Review: A Natural History of Hell by Jeffrey Ford

A Natural History of Hell is collection of thirteen stories, almost all of them previously published in magazines and anthologies but for the lead story "The Blameless." All thirteen are delightful, terrifying, thoughtful and incredibly well written. Jeffrey Ford's style is eloquent and accessible, literary and engaging. His stories have an engrossing, almost mythological feel to them, strengthened by well-placed descriptions, impeccable pacing and Ford's rare talent for delivering a satisfying ending.

A Natural History of Hell delivers thirteen tales that I read through to the last page with increased enthusiasm for the next and a desire to read more of Jeffrey Ford's work in the upcoming year. The stories range from literary, science fiction, fantasy, horror and various mixtures of all four. Genre doesn't seem to matter much to Ford, as long as it serves the story he's trying to tell. His avoidance of tropes and skill in creating fresh, original, fiction should put this collection on everyone's summer reading list for July.
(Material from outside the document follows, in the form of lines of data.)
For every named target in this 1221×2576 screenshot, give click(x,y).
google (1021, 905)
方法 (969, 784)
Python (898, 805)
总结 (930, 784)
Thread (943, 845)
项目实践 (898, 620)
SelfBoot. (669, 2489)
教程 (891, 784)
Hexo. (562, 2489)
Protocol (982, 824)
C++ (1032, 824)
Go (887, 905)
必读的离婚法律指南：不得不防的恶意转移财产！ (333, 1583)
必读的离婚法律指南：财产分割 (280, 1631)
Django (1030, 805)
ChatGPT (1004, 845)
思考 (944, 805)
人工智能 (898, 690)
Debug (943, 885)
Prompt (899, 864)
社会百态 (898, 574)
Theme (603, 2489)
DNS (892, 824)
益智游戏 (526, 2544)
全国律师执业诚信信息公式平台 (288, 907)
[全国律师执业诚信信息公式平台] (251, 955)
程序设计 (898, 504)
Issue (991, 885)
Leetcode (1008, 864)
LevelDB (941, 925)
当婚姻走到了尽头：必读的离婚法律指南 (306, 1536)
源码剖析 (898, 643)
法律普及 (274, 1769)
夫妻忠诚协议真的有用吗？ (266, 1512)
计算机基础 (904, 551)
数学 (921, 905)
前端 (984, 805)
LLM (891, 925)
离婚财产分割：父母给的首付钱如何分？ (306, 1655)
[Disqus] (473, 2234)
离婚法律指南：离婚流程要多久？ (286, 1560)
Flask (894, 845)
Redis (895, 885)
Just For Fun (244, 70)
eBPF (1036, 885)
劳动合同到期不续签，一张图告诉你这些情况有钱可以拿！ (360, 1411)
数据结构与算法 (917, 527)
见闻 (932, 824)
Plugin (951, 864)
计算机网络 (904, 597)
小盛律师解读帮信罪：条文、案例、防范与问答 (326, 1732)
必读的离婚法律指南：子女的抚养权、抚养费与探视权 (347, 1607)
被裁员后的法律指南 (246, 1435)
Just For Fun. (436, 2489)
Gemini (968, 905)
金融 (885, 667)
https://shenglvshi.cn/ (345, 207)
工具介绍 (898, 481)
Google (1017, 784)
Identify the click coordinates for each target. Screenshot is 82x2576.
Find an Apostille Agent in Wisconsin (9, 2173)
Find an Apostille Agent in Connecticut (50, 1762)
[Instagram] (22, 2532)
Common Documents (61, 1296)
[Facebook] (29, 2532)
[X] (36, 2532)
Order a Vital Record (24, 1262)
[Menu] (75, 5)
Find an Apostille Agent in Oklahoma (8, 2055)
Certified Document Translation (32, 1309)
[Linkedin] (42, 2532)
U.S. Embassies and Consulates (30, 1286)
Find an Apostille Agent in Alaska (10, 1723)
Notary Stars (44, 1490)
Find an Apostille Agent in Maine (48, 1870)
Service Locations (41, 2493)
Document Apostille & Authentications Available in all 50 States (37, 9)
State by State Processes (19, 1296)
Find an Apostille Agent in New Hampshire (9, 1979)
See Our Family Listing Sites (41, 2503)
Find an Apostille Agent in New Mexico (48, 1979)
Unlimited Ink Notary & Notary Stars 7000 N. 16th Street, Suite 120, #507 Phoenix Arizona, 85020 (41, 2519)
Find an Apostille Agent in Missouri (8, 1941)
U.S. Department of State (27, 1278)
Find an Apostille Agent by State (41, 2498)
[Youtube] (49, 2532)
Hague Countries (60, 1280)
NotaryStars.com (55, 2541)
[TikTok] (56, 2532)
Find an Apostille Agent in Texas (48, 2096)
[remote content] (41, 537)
There isn't a single bad story in this whole book, from "The Blameless," about a world where exorcisms are as casual as a sweet sixteen, to "The Angel Seems," about a town under the dubious protection of a malevolent angel, to "The Thyme Fiend," a longer piece about a boy who sees the dead. Ford writes consistent, thought-provoking fiction that occasionally plucks on some very heavy, socially relevant notes.

A real stand-out for me is "Blood Drive" about a re-imagined America where the theocracy encourages High School students to carry guns. The gun becomes a rite of passage, meant to keep society "safe." It is one of the most socially relevant, emotionally gripping stories I've read in a long time. The morality is not heavy handed, the theme artfully handled, but it struck a chord with this reader, as I suspect it has and will for many others.

A Natural History of Hell will be available through Small Beer Press on July 12th.